Estados Unidos y el Gobierno interino iraquí admitieron, hace dos días, que entre aquellos que lograron escapar está el extremista jordano Abu Musab al-Zarqawi, considerado la principal amenaza terrorista en Irak y por cuya persecución entraron en la ciudad.
"Catástrofe humanitaria" es también la expresión elegida por el Comité Internacional de la Cruz Roja (CICR), que desde hace días espera a las puertas de la ciudad, con todo preparado, la autorización del Ejército estadounidense para entrar y socorrer a la población.
"Rogamos al Gobierno iraquí y a las fuerzas de ocupación que nos permitan cumplir con nuestro deber humanitario y ayudar a la gente inocente", dijo a los periodistas Firdus al-Ubadi, portavoz del CICR en Bagdad.
El CICR, apoyado por UNICEF, asiste, hasta el momento, a los desplazados de la ciudad, más de 100 mil personas que se amontonan en las aldeas aledañas sin apenas recursos alimentarios y médicos.
"Es un enorme desastre. Hemos pedido que nos dejen entrar, pero no hemos recibido respuesta", dijo la portavoz de la Media Luna Roja, la sección iraquí de esta organización humanitaria internacional.
"La gente ha comenzado a cavar en los jardines para enterrar a los muertos y evitar que se propaguen la fetidez y las enfermedades", aseguró la portavoz.

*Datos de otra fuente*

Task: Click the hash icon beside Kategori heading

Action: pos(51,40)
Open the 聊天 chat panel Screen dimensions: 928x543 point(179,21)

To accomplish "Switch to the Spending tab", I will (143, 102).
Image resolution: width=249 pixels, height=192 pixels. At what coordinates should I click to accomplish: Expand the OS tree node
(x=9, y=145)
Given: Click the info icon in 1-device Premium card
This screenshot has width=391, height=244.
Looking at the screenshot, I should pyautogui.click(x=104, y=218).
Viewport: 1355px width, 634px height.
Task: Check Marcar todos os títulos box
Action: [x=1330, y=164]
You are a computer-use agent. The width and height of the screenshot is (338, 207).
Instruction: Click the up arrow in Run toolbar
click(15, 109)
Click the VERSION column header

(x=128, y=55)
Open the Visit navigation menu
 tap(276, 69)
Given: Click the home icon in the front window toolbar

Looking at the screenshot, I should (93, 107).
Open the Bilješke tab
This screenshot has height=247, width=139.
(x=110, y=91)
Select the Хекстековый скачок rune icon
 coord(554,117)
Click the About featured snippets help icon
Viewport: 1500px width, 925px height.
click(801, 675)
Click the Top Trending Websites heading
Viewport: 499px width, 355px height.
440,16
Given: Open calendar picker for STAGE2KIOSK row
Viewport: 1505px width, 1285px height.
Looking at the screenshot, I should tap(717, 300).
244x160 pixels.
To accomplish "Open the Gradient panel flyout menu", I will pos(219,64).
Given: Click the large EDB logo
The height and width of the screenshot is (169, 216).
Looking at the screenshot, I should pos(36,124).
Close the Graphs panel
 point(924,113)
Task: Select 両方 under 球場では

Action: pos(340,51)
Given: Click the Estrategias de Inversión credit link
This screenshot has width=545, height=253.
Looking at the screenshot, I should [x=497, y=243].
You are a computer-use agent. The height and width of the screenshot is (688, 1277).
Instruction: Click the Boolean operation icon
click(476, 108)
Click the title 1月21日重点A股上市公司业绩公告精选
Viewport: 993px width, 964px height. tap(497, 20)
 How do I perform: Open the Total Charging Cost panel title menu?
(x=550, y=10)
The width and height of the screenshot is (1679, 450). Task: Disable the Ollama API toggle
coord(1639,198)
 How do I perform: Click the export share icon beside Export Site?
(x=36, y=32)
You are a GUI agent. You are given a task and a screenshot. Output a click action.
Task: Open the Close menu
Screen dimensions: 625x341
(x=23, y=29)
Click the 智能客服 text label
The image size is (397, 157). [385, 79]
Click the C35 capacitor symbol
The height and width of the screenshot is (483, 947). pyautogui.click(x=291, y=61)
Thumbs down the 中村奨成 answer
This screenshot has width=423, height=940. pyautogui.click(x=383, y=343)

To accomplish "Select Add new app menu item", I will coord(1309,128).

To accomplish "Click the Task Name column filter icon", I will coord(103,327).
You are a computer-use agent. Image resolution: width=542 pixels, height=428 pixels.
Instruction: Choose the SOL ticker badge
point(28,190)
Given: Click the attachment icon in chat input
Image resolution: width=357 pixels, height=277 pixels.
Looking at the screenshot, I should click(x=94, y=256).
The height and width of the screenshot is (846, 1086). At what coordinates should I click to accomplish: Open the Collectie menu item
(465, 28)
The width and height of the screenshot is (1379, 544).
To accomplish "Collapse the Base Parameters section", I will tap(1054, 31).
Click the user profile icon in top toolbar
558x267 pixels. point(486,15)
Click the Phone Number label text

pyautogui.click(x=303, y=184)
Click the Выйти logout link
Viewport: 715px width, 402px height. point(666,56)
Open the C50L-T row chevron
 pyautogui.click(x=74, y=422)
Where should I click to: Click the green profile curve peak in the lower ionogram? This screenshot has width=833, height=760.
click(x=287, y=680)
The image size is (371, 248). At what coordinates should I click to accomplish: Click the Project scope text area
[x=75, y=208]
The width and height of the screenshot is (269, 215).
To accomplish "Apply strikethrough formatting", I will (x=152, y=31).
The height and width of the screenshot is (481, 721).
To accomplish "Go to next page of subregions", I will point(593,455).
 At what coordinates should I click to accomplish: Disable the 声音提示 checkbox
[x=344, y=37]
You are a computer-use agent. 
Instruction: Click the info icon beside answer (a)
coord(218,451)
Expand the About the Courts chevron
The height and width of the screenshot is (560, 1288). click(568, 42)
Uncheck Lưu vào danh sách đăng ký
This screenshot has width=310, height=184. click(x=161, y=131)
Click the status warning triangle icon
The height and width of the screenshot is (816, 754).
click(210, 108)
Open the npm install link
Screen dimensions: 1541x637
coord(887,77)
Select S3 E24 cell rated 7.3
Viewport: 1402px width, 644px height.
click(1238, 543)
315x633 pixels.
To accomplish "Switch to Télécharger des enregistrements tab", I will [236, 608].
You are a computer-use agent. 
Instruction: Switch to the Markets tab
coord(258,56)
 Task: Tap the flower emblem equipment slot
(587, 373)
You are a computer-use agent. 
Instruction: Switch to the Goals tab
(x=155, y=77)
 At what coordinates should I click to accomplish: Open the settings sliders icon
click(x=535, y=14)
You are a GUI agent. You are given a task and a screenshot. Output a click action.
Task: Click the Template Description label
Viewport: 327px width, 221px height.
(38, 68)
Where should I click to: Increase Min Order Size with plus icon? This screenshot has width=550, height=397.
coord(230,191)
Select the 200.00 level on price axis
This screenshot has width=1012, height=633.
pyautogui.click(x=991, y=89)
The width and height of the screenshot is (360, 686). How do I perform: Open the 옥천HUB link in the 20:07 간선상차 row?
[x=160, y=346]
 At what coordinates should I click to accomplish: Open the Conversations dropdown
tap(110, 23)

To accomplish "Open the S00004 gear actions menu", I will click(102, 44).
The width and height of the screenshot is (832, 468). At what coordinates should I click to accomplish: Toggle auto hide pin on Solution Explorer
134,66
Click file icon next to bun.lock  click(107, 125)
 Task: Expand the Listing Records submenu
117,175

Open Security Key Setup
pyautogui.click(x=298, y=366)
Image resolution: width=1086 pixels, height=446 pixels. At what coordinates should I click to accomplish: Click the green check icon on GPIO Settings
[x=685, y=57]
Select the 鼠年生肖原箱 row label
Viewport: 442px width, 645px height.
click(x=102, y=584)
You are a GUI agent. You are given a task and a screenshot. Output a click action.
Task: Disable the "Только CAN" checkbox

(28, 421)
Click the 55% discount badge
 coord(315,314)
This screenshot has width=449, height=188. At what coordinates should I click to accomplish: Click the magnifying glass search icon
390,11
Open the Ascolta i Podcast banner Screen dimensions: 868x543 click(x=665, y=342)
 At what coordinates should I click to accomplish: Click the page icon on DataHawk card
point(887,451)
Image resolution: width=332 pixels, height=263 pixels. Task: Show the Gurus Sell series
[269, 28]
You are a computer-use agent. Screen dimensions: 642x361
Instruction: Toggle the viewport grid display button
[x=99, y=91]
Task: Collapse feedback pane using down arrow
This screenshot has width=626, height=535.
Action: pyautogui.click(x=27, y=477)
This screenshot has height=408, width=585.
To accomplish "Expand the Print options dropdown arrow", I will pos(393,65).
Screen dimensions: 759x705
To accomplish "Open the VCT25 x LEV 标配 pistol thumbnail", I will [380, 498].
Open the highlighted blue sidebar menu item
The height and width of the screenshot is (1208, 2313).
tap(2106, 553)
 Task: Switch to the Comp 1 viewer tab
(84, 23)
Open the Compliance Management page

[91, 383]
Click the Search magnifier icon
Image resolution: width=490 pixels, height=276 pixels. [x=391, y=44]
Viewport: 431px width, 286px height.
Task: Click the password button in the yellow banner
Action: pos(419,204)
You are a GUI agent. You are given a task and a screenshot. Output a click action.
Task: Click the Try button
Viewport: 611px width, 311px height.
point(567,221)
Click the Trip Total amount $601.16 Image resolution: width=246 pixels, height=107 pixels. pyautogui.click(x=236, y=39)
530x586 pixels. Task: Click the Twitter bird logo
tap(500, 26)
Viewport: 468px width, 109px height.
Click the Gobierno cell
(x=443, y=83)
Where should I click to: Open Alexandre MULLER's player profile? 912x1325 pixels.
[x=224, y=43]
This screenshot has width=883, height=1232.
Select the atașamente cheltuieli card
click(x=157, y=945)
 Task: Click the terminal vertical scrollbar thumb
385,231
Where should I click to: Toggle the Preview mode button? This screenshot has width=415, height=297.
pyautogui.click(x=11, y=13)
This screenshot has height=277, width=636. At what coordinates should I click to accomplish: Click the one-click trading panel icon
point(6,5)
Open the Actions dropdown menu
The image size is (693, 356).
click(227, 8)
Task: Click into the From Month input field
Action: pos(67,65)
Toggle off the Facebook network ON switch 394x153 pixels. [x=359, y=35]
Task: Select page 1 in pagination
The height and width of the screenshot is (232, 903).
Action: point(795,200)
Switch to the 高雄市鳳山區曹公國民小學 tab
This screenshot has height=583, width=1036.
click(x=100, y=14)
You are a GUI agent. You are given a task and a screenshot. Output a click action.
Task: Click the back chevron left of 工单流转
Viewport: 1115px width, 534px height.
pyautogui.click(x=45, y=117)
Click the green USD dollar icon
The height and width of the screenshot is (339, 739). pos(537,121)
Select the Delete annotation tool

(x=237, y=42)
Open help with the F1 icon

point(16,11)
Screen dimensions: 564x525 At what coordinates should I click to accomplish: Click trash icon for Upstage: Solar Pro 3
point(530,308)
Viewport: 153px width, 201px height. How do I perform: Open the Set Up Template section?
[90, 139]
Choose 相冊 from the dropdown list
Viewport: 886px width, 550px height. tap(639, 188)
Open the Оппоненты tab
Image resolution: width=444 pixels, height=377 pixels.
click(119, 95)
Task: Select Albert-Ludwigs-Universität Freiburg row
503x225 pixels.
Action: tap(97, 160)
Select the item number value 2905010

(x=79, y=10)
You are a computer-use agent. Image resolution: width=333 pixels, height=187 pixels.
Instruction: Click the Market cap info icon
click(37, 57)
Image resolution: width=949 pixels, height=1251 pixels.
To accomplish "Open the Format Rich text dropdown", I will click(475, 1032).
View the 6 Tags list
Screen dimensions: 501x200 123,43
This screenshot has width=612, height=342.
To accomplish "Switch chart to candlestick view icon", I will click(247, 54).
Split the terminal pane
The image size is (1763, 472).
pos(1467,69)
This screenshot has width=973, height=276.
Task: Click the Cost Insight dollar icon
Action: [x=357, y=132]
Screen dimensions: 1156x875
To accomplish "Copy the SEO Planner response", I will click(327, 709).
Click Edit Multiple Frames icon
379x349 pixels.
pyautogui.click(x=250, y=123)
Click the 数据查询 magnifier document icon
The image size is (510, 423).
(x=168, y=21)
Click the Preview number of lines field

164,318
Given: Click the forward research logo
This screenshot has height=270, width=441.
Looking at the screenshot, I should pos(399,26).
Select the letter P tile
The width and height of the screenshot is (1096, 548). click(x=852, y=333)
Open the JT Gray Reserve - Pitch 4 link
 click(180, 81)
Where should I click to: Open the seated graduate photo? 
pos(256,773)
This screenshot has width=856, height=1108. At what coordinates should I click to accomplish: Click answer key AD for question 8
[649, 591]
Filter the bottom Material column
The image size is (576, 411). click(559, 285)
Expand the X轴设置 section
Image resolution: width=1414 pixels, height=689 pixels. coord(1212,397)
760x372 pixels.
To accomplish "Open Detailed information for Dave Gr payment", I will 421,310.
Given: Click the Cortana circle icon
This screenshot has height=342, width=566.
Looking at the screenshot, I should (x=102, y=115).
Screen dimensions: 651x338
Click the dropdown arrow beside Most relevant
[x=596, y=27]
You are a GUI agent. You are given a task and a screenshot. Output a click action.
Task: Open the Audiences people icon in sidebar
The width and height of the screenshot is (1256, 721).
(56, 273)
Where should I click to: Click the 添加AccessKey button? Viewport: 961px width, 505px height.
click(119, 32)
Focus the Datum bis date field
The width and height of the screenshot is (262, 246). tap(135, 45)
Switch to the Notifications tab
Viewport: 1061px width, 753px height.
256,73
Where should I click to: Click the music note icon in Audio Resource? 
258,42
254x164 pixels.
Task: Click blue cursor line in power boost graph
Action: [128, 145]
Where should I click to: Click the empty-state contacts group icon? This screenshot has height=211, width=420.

Uno de los enfermeros que tratan de auxiliar a la población en el exterior asegura que, según los relatos que ha podido recoger, muchas de la heridas que han causado la muerte a civiles se habrían curado de haber sido atendidas a tiempo.
"El problema es que nadie se puede mover. No pueden acercarse a socorrer a un herido porque la ciudad está plagada de francotiradores", agregó el enfermero, que se identificó como Amr Abdel Hamid.
El mando militar estadounidense aseguró hoy que en los cuatro días de combates han caído en el campo de batalla alrededor de 600 insurgentes, y que el número de víctimas civiles "es mínimo". No obstante, la ausencia de fuentes independientes, a excepción de los periodistas empotrados entre la tropa, hacen que sea casi imposible verificar estas informaciones.